* The exercise
Format the data below as a numbered list, omitting all blank lines.

* Supplied records
• • • • •

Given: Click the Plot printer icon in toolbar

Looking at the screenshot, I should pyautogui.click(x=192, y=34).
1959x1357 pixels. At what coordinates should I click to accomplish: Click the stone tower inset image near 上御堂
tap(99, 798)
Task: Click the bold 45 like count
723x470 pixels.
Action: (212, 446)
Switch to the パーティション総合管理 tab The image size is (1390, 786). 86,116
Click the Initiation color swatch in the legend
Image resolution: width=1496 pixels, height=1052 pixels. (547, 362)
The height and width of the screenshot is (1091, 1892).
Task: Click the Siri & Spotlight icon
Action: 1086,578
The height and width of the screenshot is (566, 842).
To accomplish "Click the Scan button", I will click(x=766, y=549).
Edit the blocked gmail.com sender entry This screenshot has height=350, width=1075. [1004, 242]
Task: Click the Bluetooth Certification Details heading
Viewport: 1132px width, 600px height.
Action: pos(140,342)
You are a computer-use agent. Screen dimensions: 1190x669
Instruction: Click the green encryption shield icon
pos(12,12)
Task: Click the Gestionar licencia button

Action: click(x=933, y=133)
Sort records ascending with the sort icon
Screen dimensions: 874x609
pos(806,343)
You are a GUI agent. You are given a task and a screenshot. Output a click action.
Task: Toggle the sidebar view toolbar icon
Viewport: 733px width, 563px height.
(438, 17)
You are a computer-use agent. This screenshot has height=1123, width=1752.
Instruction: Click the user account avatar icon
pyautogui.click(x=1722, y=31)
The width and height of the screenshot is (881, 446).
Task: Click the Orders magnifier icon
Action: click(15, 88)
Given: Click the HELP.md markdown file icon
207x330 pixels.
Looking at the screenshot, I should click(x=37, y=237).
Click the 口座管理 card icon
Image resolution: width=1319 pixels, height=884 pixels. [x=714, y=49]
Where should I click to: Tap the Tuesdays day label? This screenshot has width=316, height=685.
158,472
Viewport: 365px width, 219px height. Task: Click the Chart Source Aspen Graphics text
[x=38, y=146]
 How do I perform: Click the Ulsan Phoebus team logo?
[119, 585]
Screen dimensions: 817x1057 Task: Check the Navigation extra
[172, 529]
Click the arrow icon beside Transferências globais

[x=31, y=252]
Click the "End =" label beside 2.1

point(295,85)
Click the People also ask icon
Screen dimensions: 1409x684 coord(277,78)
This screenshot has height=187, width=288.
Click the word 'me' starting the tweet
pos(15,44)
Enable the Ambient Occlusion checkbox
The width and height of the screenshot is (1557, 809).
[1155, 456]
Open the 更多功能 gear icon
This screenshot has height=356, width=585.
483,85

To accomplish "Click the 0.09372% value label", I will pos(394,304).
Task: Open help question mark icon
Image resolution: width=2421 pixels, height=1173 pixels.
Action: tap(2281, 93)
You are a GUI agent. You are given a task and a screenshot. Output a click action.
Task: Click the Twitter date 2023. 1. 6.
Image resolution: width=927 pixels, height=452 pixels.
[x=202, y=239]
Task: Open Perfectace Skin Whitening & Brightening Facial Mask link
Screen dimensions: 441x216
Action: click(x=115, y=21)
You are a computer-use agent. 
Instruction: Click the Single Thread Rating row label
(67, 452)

• • • • •

* Answer
1. Given: Click the Plot printer icon in toolbar
2. Looking at the screenshot, I should pyautogui.click(x=192, y=34).
3. 1959x1357 pixels. At what coordinates should I click to accomplish: Click the stone tower inset image near 上御堂
4. tap(99, 798)
5. Task: Click the bold 45 like count
6. 723x470 pixels.
7. Action: (212, 446)
8. Switch to the パーティション総合管理 tab The image size is (1390, 786). 86,116
9. Click the Initiation color swatch in the legend
10. Image resolution: width=1496 pixels, height=1052 pixels. (547, 362)
11. The height and width of the screenshot is (1091, 1892).
12. Task: Click the Siri & Spotlight icon
13. Action: 1086,578
14. The height and width of the screenshot is (566, 842).
15. To accomplish "Click the Scan button", I will click(x=766, y=549).
16. Edit the blocked gmail.com sender entry This screenshot has height=350, width=1075. [1004, 242]
17. Task: Click the Bluetooth Certification Details heading
18. Viewport: 1132px width, 600px height.
19. Action: pos(140,342)
20. You are a computer-use agent. Screen dimensions: 1190x669
21. Instruction: Click the green encryption shield icon
22. pos(12,12)
23. Task: Click the Gestionar licencia button
24. Action: click(x=933, y=133)
25. Sort records ascending with the sort icon
26. Screen dimensions: 874x609
27. pos(806,343)
28. You are a GUI agent. You are given a task and a screenshot. Output a click action.
29. Task: Toggle the sidebar view toolbar icon
30. Viewport: 733px width, 563px height.
31. (438, 17)
32. You are a computer-use agent. This screenshot has height=1123, width=1752.
33. Instruction: Click the user account avatar icon
34. pyautogui.click(x=1722, y=31)
35. The width and height of the screenshot is (881, 446).
36. Task: Click the Orders magnifier icon
37. Action: click(15, 88)
38. Given: Click the HELP.md markdown file icon
39. 207x330 pixels.
40. Looking at the screenshot, I should click(x=37, y=237).
41. Click the 口座管理 card icon
42. Image resolution: width=1319 pixels, height=884 pixels. [x=714, y=49]
43. Where should I click to: Tap the Tuesdays day label? This screenshot has width=316, height=685.
44. 158,472
45. Viewport: 365px width, 219px height. Task: Click the Chart Source Aspen Graphics text
46. [x=38, y=146]
47.  How do I perform: Click the Ulsan Phoebus team logo?
48. [119, 585]
49. Screen dimensions: 817x1057 Task: Check the Navigation extra
50. [172, 529]
51. Click the arrow icon beside Transferências globais
52. [x=31, y=252]
53. Click the "End =" label beside 2.1
54. point(295,85)
55. Click the People also ask icon
56. Screen dimensions: 1409x684 coord(277,78)
57. This screenshot has height=187, width=288.
58. Click the word 'me' starting the tweet
59. pos(15,44)
60. Enable the Ambient Occlusion checkbox
61. The width and height of the screenshot is (1557, 809).
62. [1155, 456]
63. Open the 更多功能 gear icon
64. This screenshot has height=356, width=585.
65. 483,85
66. To accomplish "Click the 0.09372% value label", I will pos(394,304).
67. Task: Open help question mark icon
68. Image resolution: width=2421 pixels, height=1173 pixels.
69. Action: tap(2281, 93)
70. You are a GUI agent. You are given a task and a screenshot. Output a click action.
71. Task: Click the Twitter date 2023. 1. 6.
72. Image resolution: width=927 pixels, height=452 pixels.
73. [x=202, y=239]
74. Task: Open Perfectace Skin Whitening & Brightening Facial Mask link
75. Screen dimensions: 441x216
76. Action: click(x=115, y=21)
77. You are a computer-use agent. 
78. Instruction: Click the Single Thread Rating row label
79. (67, 452)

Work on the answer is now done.